Auto-complete considered harmful?

Behind the scenes we’ve been creating new versions of Copac that use relational database technology (the current version of Copac doesn’t use a relational database.) It’s a big change which has kept me busy for a long time now. One of things we thought it would be nice to do with all this structured data is to have fields on our web search forms offer suggestions (or auto-complete) as the user types.

It turned out that implementing auto-complete was very easy thanks to JQuery UI. Below is a screen shot (from my test interface) showing the suggestions that auto-complete offers after typing “sha” in the author field.

The suggestions are ordered by how frequently the name appears in the database. So in the screen shot above, “Shakespeare, Willian, 1564-1616” is the most frequently occurring name starting with the letters “sha” in my test database.

(By the way, these example screen shots are from a test database of about 5 million records selected in a very un-random way from from seven of our contributing libraries.)

Having done the Author auto-complete I started thinking about how we would present suggestions for a Title auto-complete popup. It didn’t seem useful to present the user with an alphabetical list of titles, neither did it seem much more useful to present the most commonly occurring titles. I thought we could relatively easily log which records users view and then present the suggestions ranked according to how often a title has been viewed.

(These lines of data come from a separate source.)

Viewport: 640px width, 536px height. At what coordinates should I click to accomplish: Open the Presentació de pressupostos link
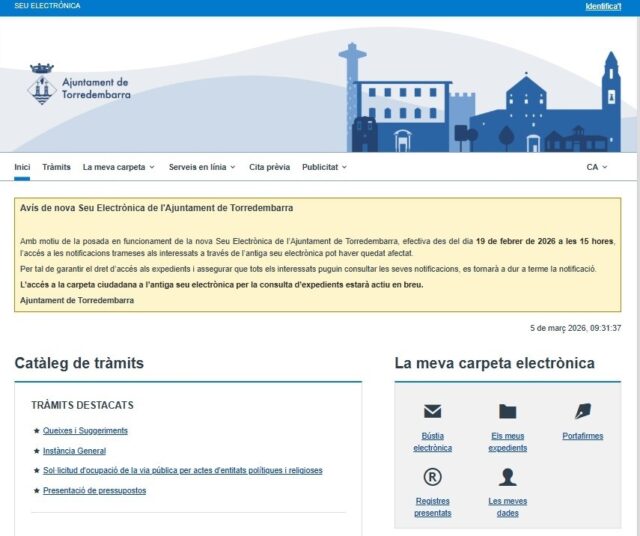tap(94, 491)
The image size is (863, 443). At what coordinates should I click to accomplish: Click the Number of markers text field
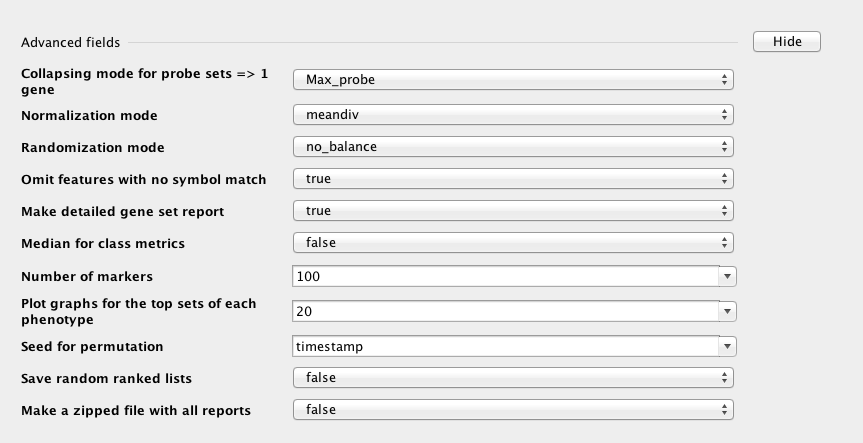tap(505, 276)
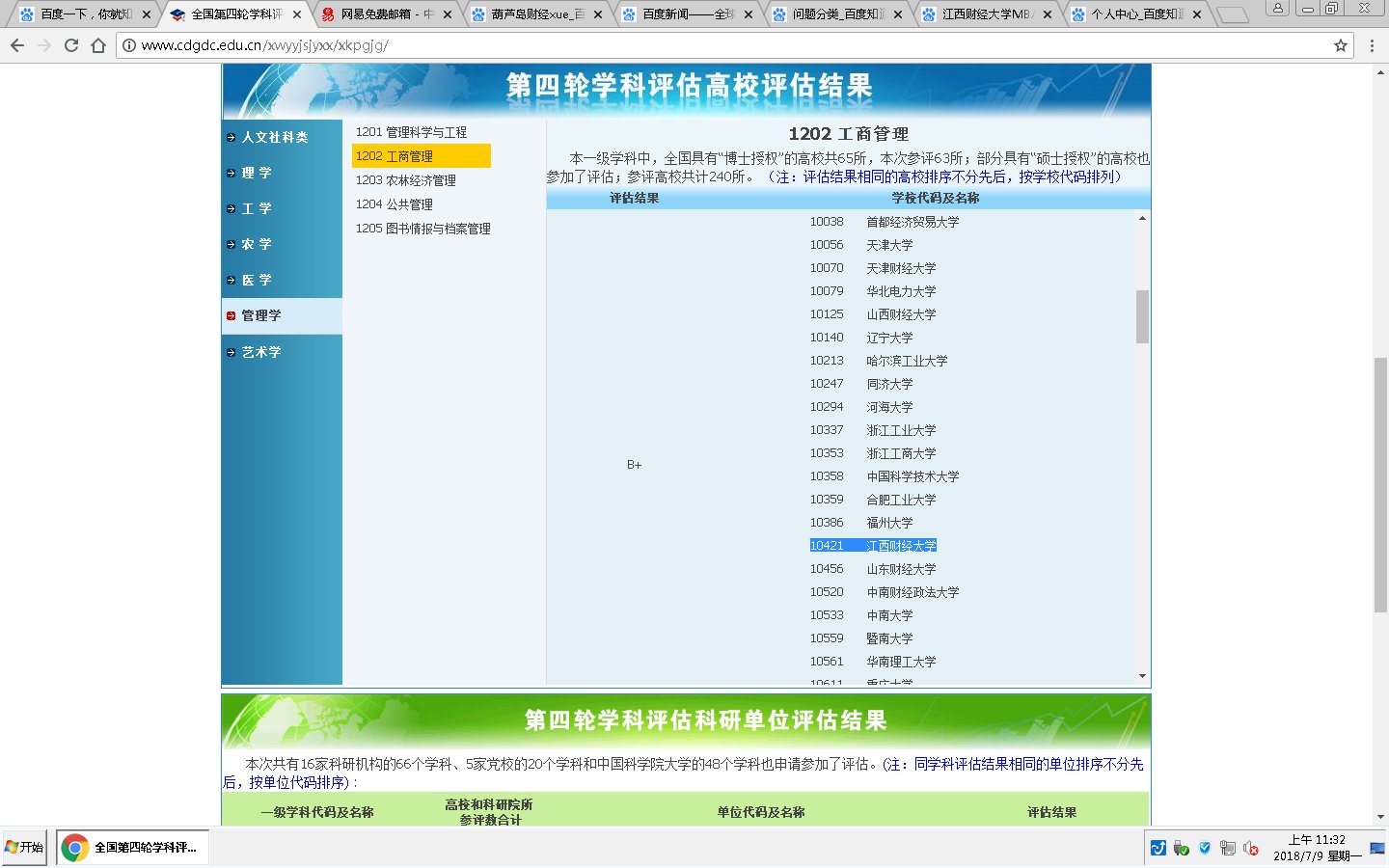Click the profile person icon near window controls
This screenshot has width=1389, height=868.
(1279, 10)
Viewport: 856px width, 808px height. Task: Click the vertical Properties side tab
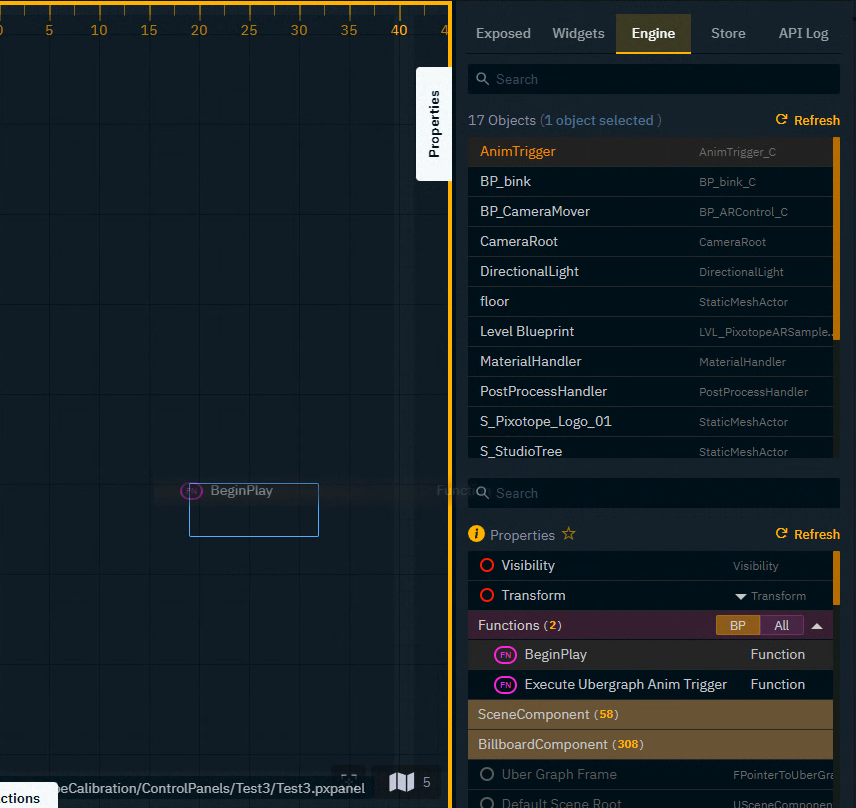(x=433, y=124)
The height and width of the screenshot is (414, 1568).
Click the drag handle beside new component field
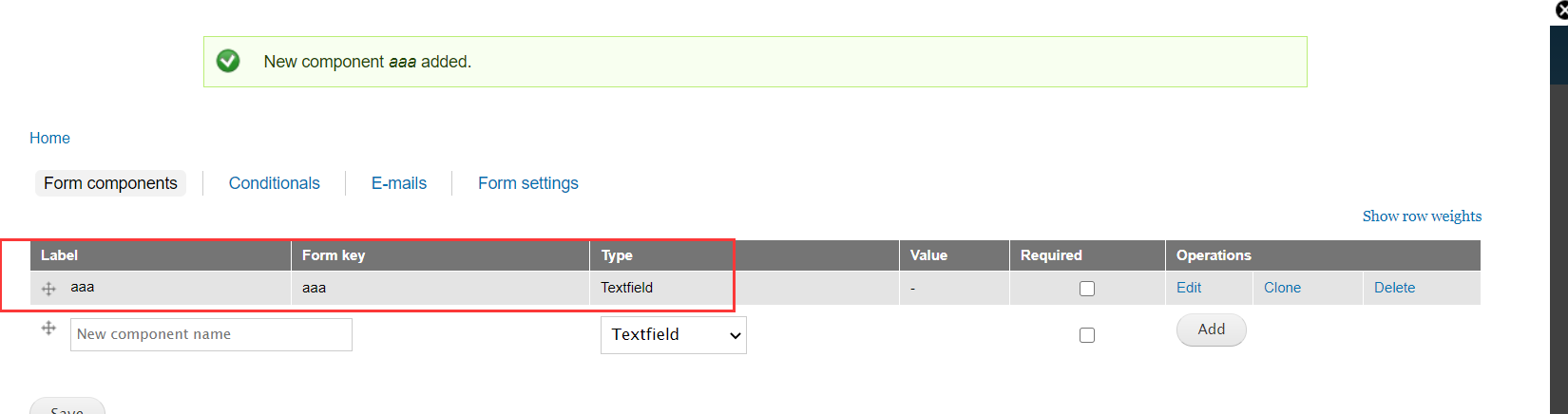(x=48, y=329)
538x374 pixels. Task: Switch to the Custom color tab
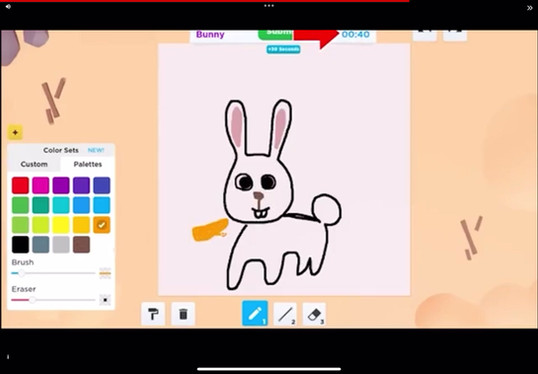point(34,164)
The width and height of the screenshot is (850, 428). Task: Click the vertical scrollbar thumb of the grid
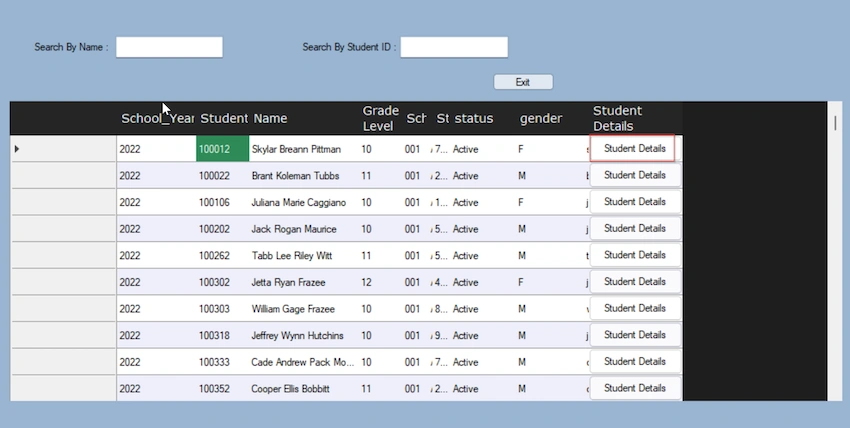[835, 123]
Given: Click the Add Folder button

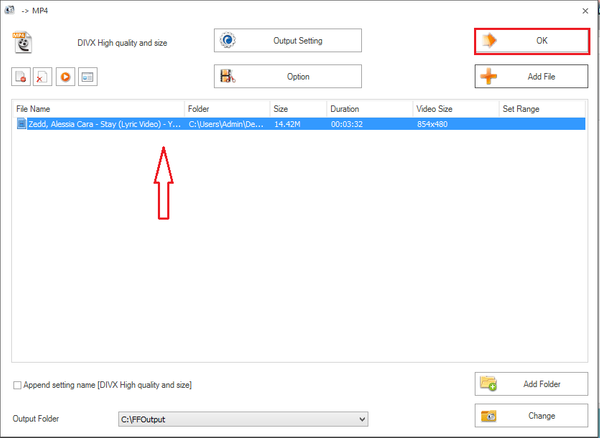Looking at the screenshot, I should pyautogui.click(x=530, y=384).
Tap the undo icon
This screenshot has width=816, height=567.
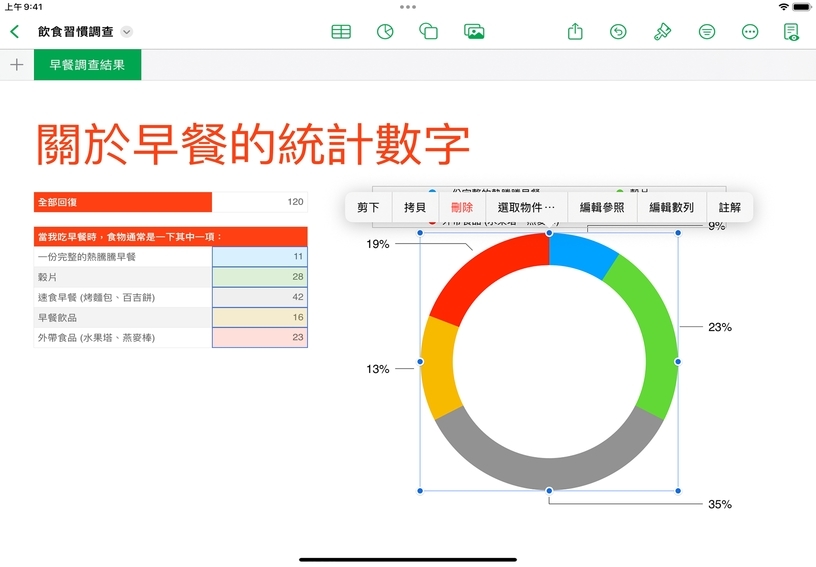pos(618,31)
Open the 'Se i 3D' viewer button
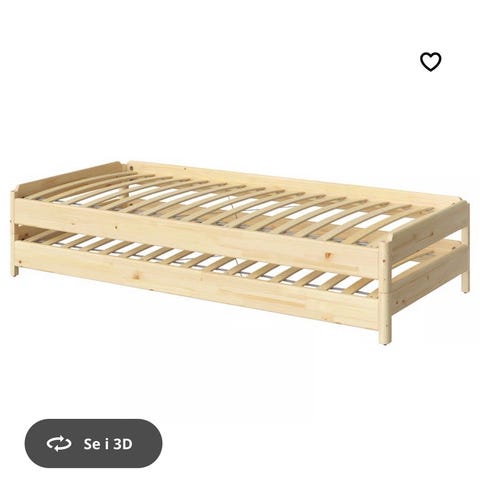 (93, 443)
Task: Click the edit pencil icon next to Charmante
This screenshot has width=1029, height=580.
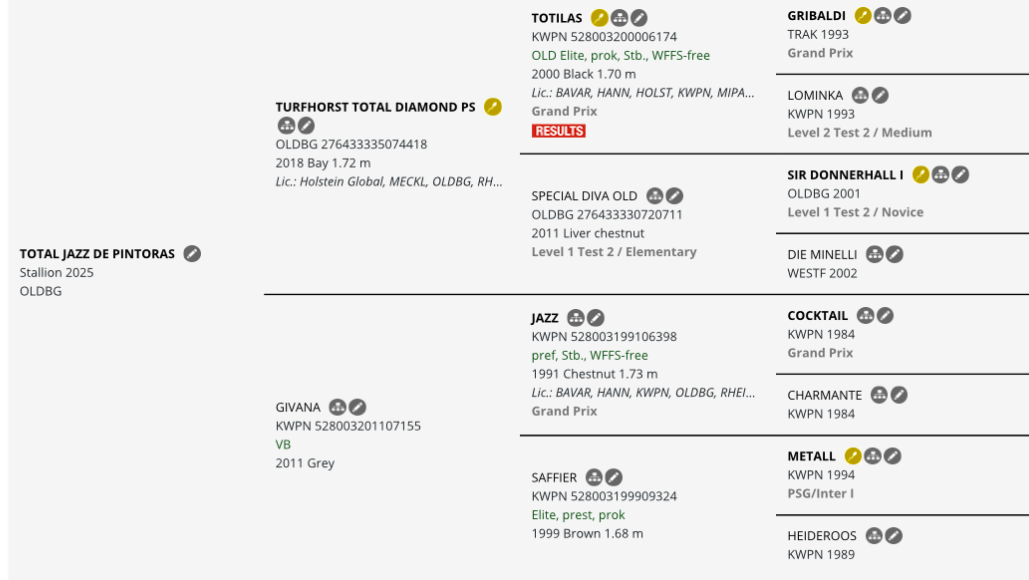Action: (899, 395)
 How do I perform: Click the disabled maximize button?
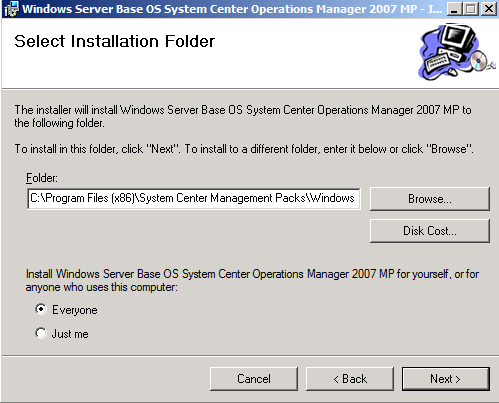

Then I thought that if a user has already selected an author from the Author auto-complete suggestions, it only makes sense to suggest titles that are by the selected author. For example, a user has selected Shakespeare from the author auto-complete suggestions. They then type “lo” in the title field. It would be pointless and counter-intuitive to list “Lord of the Rings” in the title suggestions; what we should show is “Love’s Labour’s Lost”. ┬áBut then, by the time you’ve created that list of suggestions for the user you’ve pretty much done their search for them already. So why not just show them the search results straight away? Google are doing this now with their Instant search results. Well as hip and sexy as that sounds I don’t think we can go there. For a start I don’t think we have the compute horsepower to make it as instant as Google do and there are fundamental data problems which make it very hard for us to do well.

So, going back to the Author auto-suggestions, lets look what happens when I type “tol” in the author field:

Again, the author suggestion look very nice, but unfortunately the list contains Leo Tolstoy twice: at the top of the list as “Tolstoy, Leo, graf, 1828-1910” and at the bottom of the list as “Tolstoy, Leo”. That’s because there’s no consistent Authority Control across our ~60 contributing libraries (and then there’s all the typos to consider.).

There’s two ways we can turn a user selection from an auto-complete list into a search.

  1. We can turn the author name into a keyword search.
  2. Each of those names in the list has a unique database ID and we can search for records that have that author-ID.

If we do 2.) then selecting one form of the name Leo Tolstoy will only find records with that exact form and wont find records that have the second (or third or fourth) form of the name. This will give the search a lot of precision but the recall is likely to be terrible.

If we do 1.) then the top ranking “Tolstoy, Leo, graf, 1828-1920” will only find a subset of our Tolstoy records. As there are a substantial set of records that don’t include “graf, 1828-1910” a keyword search including those terms will miss those records entirely. If the user selected “Tolstoy, Leo” from the list they will likely find all the Leo Tolstoy records in the database (except those catalogued as “Tolstoy, L.” and those records with typos.) The user may wonder why the name variant that finds most records is listed 10th, while the name listed first finds only a subset.

Maybe we could get around these problems by only using the MARC $a subfield from the 100 and 700 tags. (The examples above are using 100 $a$b$c$d.) Doing that would remove all the additions to names such as “Sir” and the dates. That would probably be okay for authors with distinctive names, but could merge lots of authors with common names. It would reduce search precision and increase recall.

So far I’ve only considered auto-complete on author and title fields. The Copac search forms have many fields and I’m not sure we have the facilities or compute power to inter-relate all the auto-complete suggestions so that the user only sees suggestions that make sense according to the fields the user has already filled in.

If we could inter-relate all the fields on our search forms we would probably know the search result before the user hit the search button. So what would be the point of having a search button anyway? That brings us back to the Google Instant search type of interface.

What should we do?

  • We could just not bother trying to inter-realte the auto-complete suggestions and let users select mutually incompatible suggestions. (Which seems rather unhelpful.)
  • We could not do auto-complete at all. (Again, this seems un-helpful at first sight, but may be better as the auto-complete seems to effect an increase in search precision which may not be useful against a database containing very variable quality data.)
  • We could have just a single field on our search form. (Much easier to program, but not what our users tell us they want.)
  • Just offer auto-complete on a two or three fields and inter-relate them. (To make this work I think we’d have to make the suggestions as imprecise as we can without them being a waste of space.)

I hope the above ramblings make some sense. If anyone has thoughts on this issue we’d like to hear your views.